Clinical applicability: this work confirms the capability of UTC using CC-IBS to detect the initial myocardial DXR lesion earlier than the decrease of LVEF in rats. The UTC technique using the CC-IBS is feasible in serial myocardial assessments in humans. As such, this study brings a perspective in the use of UTC as a non-invasive method in collagen myocardium detection, and as an alternative tool for endomyocardial biopsies, with good accuracy, but human studies are needed.
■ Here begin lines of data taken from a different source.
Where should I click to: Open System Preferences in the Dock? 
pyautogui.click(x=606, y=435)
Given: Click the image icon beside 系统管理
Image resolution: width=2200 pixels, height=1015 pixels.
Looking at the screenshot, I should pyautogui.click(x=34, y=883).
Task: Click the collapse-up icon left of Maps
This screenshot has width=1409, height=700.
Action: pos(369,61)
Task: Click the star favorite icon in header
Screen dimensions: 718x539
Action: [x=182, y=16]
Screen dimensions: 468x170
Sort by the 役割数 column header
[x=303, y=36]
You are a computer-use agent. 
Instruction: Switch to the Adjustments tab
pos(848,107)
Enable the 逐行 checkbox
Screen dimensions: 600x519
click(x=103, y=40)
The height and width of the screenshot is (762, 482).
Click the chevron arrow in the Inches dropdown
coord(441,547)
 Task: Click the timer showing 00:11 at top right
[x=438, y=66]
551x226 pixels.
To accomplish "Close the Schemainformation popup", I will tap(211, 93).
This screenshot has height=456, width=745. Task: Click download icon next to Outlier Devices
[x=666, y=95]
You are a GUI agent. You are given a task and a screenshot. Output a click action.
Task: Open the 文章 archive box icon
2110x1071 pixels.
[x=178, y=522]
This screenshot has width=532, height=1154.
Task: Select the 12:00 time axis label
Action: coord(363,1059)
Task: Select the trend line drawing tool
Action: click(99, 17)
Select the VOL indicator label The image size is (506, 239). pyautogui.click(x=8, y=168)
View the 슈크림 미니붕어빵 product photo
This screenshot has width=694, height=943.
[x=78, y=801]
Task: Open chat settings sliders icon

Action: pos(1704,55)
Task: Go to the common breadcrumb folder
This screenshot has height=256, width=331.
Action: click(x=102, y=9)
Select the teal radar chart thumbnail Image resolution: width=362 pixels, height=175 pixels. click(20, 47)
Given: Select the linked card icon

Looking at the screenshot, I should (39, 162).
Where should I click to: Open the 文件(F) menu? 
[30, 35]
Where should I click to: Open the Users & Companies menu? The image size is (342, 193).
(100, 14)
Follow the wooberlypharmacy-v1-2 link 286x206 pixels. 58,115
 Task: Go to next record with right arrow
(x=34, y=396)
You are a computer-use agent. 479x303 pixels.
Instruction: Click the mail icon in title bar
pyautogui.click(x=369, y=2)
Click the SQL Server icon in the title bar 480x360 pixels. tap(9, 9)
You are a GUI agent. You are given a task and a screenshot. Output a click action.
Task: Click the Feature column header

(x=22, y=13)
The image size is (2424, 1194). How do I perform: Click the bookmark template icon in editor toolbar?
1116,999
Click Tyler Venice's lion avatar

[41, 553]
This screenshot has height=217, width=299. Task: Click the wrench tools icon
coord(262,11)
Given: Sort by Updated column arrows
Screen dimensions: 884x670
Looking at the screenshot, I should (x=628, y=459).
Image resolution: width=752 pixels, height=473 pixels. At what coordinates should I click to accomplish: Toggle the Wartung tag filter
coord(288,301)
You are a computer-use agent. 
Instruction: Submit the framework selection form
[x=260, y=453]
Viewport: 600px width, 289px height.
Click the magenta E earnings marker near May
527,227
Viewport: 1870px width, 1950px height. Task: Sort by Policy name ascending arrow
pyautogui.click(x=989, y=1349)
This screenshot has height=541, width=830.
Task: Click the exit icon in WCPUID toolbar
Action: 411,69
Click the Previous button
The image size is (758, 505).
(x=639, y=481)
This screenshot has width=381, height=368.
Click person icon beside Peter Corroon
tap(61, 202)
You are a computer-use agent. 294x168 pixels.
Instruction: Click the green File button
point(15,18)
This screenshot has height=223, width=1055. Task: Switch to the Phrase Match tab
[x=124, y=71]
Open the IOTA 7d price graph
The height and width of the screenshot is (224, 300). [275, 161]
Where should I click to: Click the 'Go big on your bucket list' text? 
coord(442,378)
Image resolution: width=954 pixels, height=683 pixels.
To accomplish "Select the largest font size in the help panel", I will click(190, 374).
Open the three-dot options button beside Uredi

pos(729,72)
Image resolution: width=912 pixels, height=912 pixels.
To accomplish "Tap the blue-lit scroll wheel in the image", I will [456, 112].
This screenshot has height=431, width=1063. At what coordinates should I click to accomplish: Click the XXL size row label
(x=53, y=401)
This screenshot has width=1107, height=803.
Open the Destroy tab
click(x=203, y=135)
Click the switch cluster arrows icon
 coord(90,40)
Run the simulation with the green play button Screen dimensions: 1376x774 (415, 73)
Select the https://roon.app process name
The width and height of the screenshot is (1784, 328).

Limitations: the anatomo-pathological studies were limited to the rats that completed the protocol phase and which had not suffered spontaneous deaths. In fact, if those who died were included more striking differences could have been obtained, but adding some confounding factors. The high mortality rates at final cumulative dosages of DXR limited the number of animals analyzed at this point. This study did not include other pathologic myocardium analysis methods, such as myocardial fibers diameter quantification, ultra-structural myocardial analysis, or analysis of the tridimensional myocardial arrangement that could be better correlated to UTC indices like MCV. Another significant limitation is the lack of diastolic data. Since our acoustic window was limited and did not permit a collection of distinct validated diastolic dysfunction parameters, we preffer to exclude it from the protocol. A specific protocol can be developed from this work to address this issue. In summary, UTC was able to identify the DXR myocardial lesion earlier when compared to LVEF, showing good accuracy to detect the initial collagen deposition in this experimental animal model.